Islam and polygamy -II

20/02/2011| IslamWeb

Polygamy, in the sense of having more than one wife at the same time, has been one of the chief issues due to which severe criticism has been directed against Islam. Non-Muslims decry Islam for permitting polygamy and allowing a man to have up to four wives at the same time, thus debasing women and slighting their status in society.

It should be made clear that polygamy is allowed in Islam only as an exception. It is succinctly so stated in the Glorious Quran (which means): "And if you fear that you cannot act equitably towards orphans, then marry such women as seem good to you, two and three and four; but if you fear that you will not do justice (between them), then (marry) one only." [Quran 4:3]
 
This is the only verse in the Glorious Quran that speaks of polygamy and it is evident that it does not enjoin polygamy; it only permits it  bound by certain conditions. First, polygamy is allowed permissible in general, but it becomes more recommended only when there are orphans to be cared for by an uncle or a relative, that relative may marry the mother of these orphans if he feels that he cannot do them justice unless he is bound by marriage to their mother.

Such a marriage would enable him to care for the orphans and have free access to them without fearing social slander. This is an acceptable social condition that caters for the welfare of the orphans and the dignity of women.
 
Another condition is imposed in the same verse, which limits this marriage to the man who feels that he can do justice to his wives. He should provide them with similar dwelling places, similar food and clothing and give them the same physical attention. If he feels unable to do so, he should be satisfied with one wife.
################
**What you need to do**
(a) Using the text on polygamy, decide whether each statement agrees with it. Answer yes or no, and quote the words from the text that decide each one.
(i) The Quran has several verses that speak of polygamy.
(ii) A man who feels unable to give his wives equal dwelling, food, clothing and attention should keep to one wife.
(iii) The verse cited in the text is Quran 4:3.
(b) Please write out part of the text on polygamy word for word. Begin at the words "Polygamy, in the", and stop after "status in society.".

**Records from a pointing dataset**
################
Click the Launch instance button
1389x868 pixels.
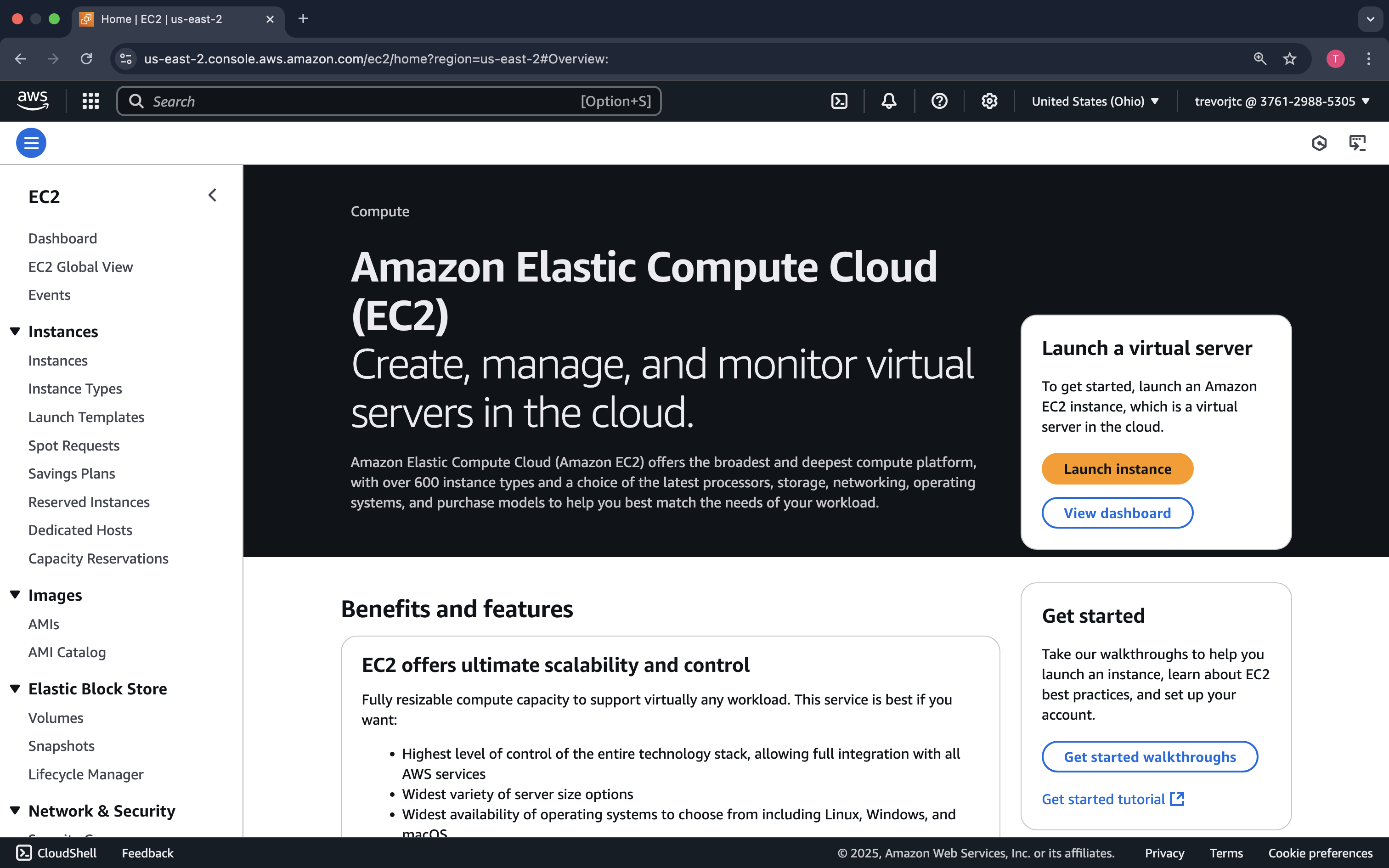(x=1117, y=468)
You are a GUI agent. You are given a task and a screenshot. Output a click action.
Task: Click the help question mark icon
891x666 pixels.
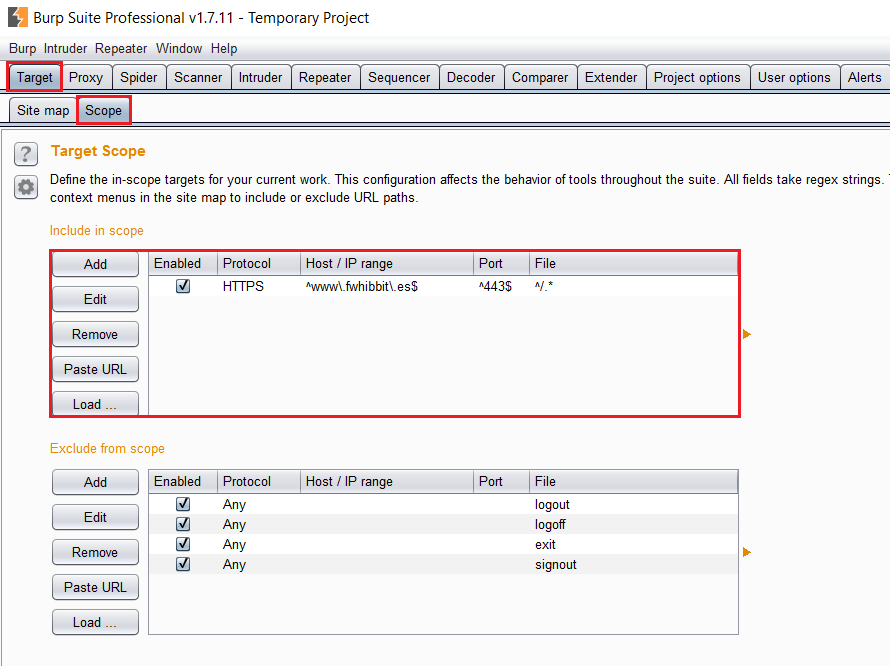[x=26, y=154]
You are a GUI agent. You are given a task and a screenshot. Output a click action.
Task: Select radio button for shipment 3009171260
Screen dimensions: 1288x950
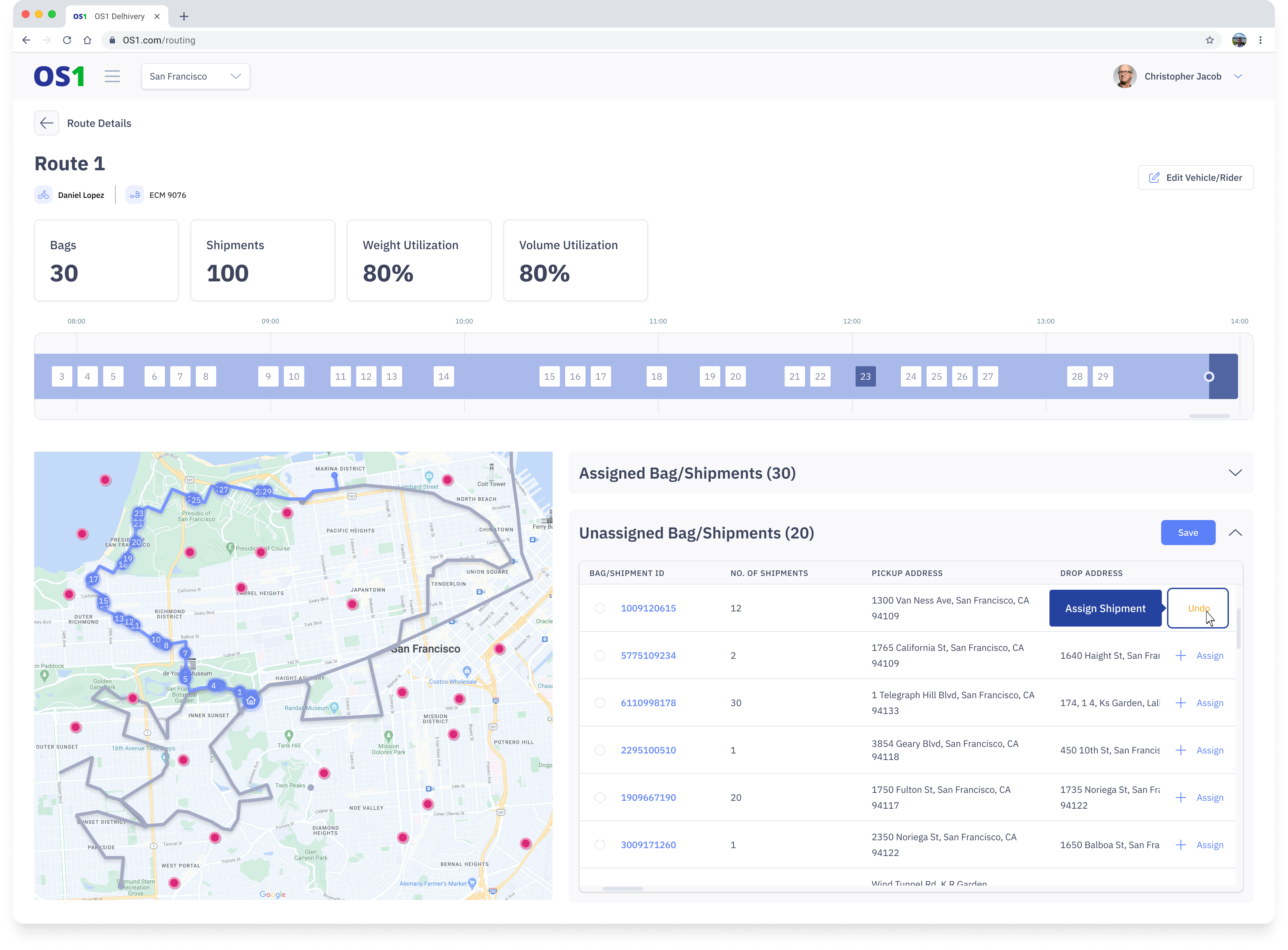coord(599,845)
################
**Solutions to each task**
(a)
(i) No: "This is the only verse in the Glorious Quran that speaks of polygamy"
(ii) Yes: "If he feels unable to do so, he should be satisfied with one wife."
(iii) Yes: "[Quran 4:3]"

(b)
Polygamy, in the sense of having more than one wife at the same time, has been one of the chief issues due to which severe criticism has been directed against Islam. Non-Muslims decry Islam for permitting polygamy and allowing a man to have up to four wives at the same time, thus debasing women and slighting their status in society.